Operations Begin for the First Startup-built JAXA satellite
“RAPIS-1” (RAPid Innovative payload demonstration Satellite 1), the small satellite commissioned by the Japanese Aerospace eXploration Agency (JAXA) and designed, manufactured and operated by Axelspace Corporation (HQ: Tokyo, Japan; President and CEO: Yuya Nakamura) has been successfully launched from the Uchinoura Space Center in Kagoshima Prefecture, Japan at 9:50 AM of January 18th, 2019. The Epsilon-4 launch vehicle that carried RAPIS-1 to orbit also contained six other microsatellites and cubesats. At 10:42 AM of the same day the satellite was detached from the rocket. Later, a first signal from it was received, confirming that the solar panels—indispensable for the correct operation of the satellite—were producing enough power and that communication with the ground was functional. The operators have thus closed the “critical operation phase” and begun performing check-out operations on all the on-board components. This initial phase is expected to last roughly one month, after which the “nominal operation phase” will begin and the seven experimental instruments will begin performing in-orbit tests.
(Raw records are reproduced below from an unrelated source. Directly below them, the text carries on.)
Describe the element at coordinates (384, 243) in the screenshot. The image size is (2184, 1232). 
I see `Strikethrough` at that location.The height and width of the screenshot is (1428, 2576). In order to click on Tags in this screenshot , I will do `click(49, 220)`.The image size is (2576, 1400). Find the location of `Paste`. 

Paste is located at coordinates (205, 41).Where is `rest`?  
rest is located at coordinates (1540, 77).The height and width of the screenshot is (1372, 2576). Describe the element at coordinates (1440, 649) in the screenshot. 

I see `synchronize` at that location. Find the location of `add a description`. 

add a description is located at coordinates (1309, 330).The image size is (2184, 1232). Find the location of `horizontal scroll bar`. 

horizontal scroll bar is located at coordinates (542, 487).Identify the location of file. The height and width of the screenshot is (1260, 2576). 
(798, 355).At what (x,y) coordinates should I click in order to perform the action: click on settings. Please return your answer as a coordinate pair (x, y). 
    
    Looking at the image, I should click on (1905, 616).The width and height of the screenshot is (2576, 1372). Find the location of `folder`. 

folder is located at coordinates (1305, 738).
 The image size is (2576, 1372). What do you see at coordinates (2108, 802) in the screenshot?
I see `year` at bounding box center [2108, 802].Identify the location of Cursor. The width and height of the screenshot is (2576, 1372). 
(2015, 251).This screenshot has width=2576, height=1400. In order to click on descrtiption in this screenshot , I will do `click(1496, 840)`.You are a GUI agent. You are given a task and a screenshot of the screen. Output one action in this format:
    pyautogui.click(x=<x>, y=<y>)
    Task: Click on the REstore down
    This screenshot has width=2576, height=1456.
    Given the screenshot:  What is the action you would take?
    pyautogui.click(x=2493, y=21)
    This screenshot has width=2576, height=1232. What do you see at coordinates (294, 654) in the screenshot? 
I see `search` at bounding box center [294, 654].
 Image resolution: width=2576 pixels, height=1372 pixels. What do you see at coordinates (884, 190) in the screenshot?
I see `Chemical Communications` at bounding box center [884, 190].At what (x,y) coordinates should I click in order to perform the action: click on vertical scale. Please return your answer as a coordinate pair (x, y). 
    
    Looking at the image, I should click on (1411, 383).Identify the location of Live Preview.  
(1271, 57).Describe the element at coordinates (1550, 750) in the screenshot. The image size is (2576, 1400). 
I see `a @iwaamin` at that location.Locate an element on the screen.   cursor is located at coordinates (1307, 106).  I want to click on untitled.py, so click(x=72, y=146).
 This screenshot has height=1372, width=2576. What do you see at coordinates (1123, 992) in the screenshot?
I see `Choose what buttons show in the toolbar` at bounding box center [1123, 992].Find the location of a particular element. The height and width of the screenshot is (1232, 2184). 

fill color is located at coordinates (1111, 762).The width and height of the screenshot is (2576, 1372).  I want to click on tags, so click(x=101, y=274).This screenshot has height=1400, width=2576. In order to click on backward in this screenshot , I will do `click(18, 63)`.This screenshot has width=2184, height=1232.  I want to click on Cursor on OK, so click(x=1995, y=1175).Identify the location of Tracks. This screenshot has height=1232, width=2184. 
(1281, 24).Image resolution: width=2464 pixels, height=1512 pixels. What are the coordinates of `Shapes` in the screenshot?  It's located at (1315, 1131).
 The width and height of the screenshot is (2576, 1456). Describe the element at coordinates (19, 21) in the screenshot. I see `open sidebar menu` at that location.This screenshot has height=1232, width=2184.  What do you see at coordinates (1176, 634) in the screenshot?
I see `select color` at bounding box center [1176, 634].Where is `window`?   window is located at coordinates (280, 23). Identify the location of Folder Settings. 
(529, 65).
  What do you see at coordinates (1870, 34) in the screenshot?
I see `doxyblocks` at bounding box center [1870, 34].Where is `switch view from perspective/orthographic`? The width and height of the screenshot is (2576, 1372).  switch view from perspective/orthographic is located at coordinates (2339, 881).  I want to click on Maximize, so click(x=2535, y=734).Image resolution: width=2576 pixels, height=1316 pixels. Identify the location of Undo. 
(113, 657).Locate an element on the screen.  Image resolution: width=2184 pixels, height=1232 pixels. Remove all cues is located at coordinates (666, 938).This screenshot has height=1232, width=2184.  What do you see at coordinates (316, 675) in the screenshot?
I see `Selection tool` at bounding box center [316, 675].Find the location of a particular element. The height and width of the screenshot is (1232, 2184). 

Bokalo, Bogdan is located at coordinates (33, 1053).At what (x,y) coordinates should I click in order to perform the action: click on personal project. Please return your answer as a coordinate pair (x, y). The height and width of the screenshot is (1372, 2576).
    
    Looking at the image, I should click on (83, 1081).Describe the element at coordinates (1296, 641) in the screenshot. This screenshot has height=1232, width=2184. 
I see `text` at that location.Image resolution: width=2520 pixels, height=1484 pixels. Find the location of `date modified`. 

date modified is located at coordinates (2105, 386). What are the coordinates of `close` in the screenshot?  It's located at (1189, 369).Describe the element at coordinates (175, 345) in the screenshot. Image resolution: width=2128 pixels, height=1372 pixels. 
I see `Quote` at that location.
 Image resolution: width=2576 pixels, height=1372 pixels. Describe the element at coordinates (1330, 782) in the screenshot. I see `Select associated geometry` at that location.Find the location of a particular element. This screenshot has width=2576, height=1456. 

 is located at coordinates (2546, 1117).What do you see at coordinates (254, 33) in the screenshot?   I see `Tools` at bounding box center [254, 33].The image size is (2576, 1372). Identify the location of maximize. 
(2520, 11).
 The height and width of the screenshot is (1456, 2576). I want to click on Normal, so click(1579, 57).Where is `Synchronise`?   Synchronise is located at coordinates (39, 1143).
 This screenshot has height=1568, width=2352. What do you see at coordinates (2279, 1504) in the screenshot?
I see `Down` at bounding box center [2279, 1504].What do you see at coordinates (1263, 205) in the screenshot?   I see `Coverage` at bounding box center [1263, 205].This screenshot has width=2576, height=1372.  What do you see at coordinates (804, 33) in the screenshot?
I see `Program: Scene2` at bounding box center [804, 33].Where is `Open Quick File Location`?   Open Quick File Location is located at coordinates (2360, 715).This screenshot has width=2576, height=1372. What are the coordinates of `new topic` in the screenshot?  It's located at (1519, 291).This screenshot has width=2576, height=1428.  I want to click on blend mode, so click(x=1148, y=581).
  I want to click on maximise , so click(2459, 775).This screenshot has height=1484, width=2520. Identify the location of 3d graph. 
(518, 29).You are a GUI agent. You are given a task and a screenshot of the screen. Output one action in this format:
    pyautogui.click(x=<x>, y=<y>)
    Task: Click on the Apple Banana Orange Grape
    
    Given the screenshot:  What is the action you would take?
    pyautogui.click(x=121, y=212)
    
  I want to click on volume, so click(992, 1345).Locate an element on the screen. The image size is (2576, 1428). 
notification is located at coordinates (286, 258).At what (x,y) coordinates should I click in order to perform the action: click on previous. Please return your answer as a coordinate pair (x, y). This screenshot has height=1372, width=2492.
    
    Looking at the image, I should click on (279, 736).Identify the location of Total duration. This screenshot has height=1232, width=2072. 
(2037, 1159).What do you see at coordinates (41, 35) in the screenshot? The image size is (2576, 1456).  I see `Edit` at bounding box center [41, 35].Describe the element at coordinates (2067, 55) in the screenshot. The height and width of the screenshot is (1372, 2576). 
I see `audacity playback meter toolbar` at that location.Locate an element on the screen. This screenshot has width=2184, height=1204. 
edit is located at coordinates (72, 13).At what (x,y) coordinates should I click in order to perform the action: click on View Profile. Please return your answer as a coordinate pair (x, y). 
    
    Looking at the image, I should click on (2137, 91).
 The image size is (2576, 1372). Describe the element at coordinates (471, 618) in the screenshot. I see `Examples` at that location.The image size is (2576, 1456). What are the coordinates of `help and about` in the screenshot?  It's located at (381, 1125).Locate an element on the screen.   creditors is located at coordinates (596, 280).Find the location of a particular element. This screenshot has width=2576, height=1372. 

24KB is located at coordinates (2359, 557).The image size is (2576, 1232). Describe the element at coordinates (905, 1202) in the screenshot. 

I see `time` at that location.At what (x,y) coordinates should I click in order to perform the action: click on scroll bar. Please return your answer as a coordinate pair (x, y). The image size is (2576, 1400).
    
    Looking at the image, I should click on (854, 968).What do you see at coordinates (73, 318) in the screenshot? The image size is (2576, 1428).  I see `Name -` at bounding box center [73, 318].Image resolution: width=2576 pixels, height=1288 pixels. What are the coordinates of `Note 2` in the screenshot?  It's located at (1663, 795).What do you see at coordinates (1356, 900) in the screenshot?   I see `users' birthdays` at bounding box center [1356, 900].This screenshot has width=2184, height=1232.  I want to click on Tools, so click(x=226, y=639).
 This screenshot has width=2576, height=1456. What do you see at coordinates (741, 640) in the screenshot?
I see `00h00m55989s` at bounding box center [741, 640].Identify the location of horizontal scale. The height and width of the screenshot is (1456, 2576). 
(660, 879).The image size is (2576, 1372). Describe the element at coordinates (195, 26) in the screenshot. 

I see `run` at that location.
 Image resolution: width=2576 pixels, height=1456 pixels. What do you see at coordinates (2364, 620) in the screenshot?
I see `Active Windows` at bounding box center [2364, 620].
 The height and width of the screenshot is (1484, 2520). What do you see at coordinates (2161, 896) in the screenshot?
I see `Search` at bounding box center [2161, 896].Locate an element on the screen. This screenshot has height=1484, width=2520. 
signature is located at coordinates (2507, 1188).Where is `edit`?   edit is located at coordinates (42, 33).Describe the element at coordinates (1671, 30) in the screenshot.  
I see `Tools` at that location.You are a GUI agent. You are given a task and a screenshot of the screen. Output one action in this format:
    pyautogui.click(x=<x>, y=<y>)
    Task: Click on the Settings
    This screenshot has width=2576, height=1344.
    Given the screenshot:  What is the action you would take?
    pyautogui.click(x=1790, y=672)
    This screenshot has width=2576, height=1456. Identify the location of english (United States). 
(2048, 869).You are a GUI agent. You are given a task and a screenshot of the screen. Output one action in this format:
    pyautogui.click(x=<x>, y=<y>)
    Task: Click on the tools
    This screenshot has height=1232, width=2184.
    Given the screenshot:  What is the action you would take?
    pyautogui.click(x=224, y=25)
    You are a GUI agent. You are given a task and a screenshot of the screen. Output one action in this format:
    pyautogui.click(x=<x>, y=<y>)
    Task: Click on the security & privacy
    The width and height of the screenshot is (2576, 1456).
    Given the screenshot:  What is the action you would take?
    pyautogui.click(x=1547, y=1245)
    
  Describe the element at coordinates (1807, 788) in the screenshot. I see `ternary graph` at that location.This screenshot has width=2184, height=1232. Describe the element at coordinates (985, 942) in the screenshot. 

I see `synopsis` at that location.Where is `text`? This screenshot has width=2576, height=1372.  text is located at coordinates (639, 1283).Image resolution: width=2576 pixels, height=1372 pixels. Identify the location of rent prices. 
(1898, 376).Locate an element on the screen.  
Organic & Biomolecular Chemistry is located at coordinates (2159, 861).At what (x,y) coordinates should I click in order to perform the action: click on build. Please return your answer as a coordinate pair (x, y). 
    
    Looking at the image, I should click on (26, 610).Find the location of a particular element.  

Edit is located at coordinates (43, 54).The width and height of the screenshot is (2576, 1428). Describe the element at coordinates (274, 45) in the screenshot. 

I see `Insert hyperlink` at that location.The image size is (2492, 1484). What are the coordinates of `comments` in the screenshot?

About the Innovative Satellite Technology Demonstration Program and RAPIS-1
The Innovative Satellite Technology Demonstration Program is an initiative by JAXA to provide in-orbit validation opportunities to external entities, with the objective of strengthening the technologies behind core satellite components. The Japanese Government’s space program has scheduled four demonstration launch opportunities, one every two years. This launch represents the first of these four events and is termed “Innovative Satellite Technology Demonstration-1”. RAPIS-1, developed by Axelspace, is a 200kg small satellite carrying seven different demonstration payloads. The mission- and bus-related systems in the satellite are designed to be highly independent, a unique characteristic that increases the reliability of the whole spacecraft to better support the highly experimental onboard components.